Private medicine does not comply with this however, as in private care the ability to pay determines the health services provided to you. A two tier system is created due to this – one for the well off and who seek care for acute conditions and one for the poor, and serious and chronically ill who could not afford to be treated privately anyway.
When someone chooses to go private they are effectively queue jumping. I is argued that the private hospitals do the easy work leaving the NHS to deal with the difficult and expensive operations. For example childbirth, aids-related, suicide, long term care, transplants and alcohol and drug abuse related illnesses are all not usually treated in private care. Private hospitals do not provide on-site emergency facilities; consequently if a crises develops they have to be shifted to a NHS hospital. This effectively means private hospitals deal with the services they want to provide. This is unfair on the NHS and certainly it does not benefit from it, as more public money has to be spent.
On the other hand, in some cases the private system relieves pressure from the NHS. In standard operations people do not need to visit a NHS hospital therefore if people choose private medicine they are in fact lessening the burden on the NHS, as there is less people to provide a service for. The pay beds, which exist in our hospitals for private patients, give extra income to the NHS. These pay beds, however, leave less room for public patients although the extra revenue does benefit the NHS.
In addition to the two-tier system created there are implications on the staff between both sectors. Most nurses working in the private sector have been trained with public money from the NHS.
This means that when the nurses switch to the private sector they are effectively wasting public money to the advantage of the private sector. Many have essential skills, which are desperately needed in the NHS such as operating skills and intensive care where they are in short supply. On the other hand, a number of private hospitals offer nurse training and specialist post-qualification courses. This benefits the NHS as these nurses with extra skills may leave the private sector to join the NHS at any time.

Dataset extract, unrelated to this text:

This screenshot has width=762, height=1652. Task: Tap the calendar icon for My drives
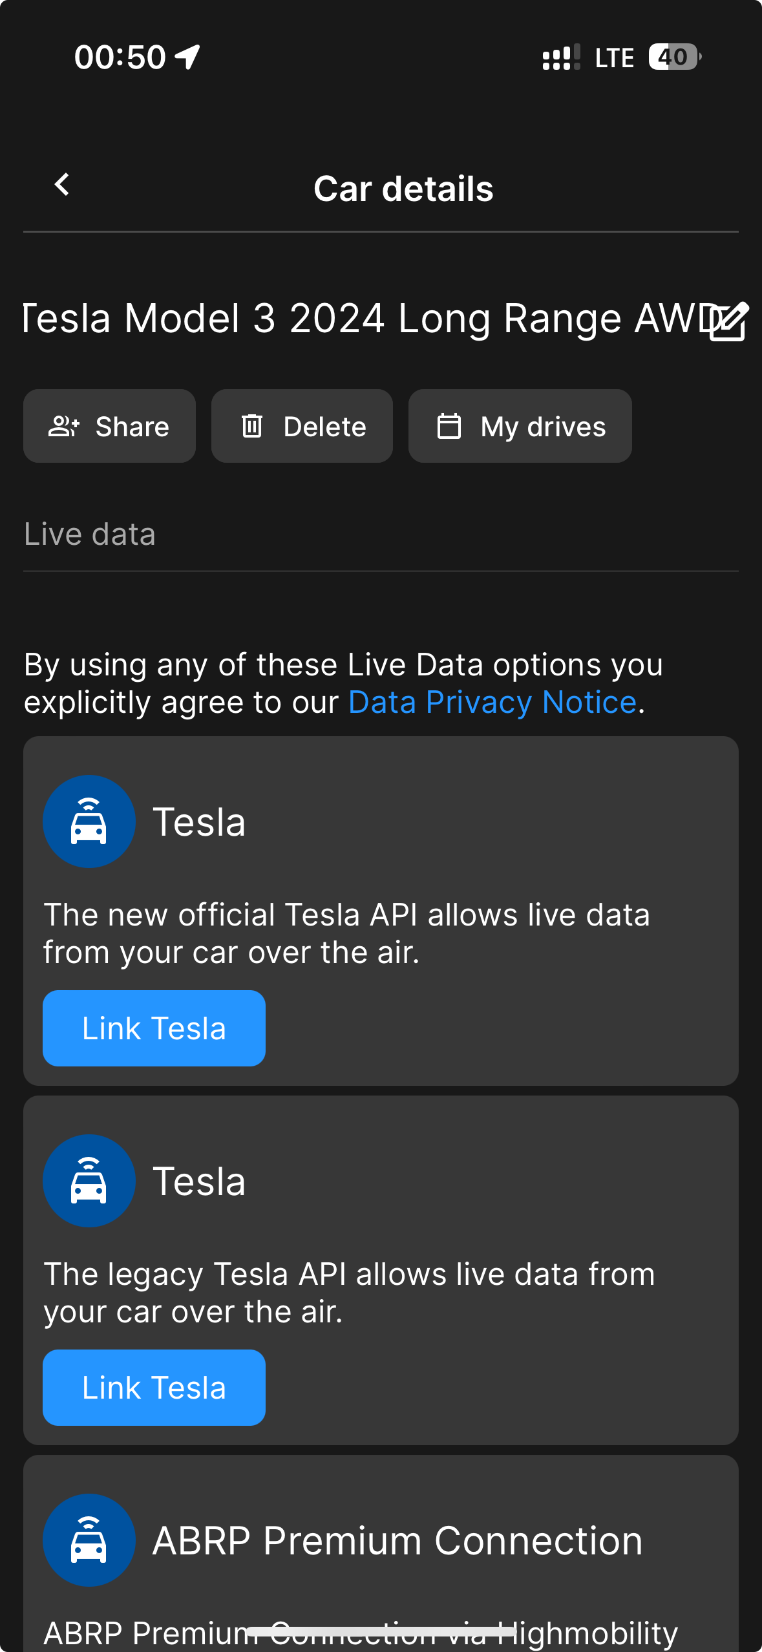coord(449,427)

Another concern is Consultants who can work for the NHS or Private Sector. Many have been known to neglect their NHS patients in favour of their private patients because of the greater amount of money earned. Although the right to receive private patients allows Consultants to earn similar earnings as they would abroad, nevertheless this stops consultants from moving to foreign health services allowing Britain to maintain it’s short supply of Consultants.
As an advantage for private health care a moral argument exists. Private patients contribute to the NHS through their taxes and National Insurance contributions. This means that they are still giving money to the NHS although they are not receiving care. Also when people use private medicine they are helping to add to the total amount off resources spent on health care. This again illustrates the benefit of the private sector.
In conclusion, Private health care does benefit the NHS to some extent with some pressure being relieved and the training of nurses with post graduate qualifications and alike. Nevertheless, the subject is delicate as private health care undermines NHS efficiency and draws away some nurses from public hospitals. I believe the two-tier system created by the private sector is unequal and as a democracy should not exist within our health system. Therefore private health care should be either eradicated or have its participation lowered because it is fundamentally wrong.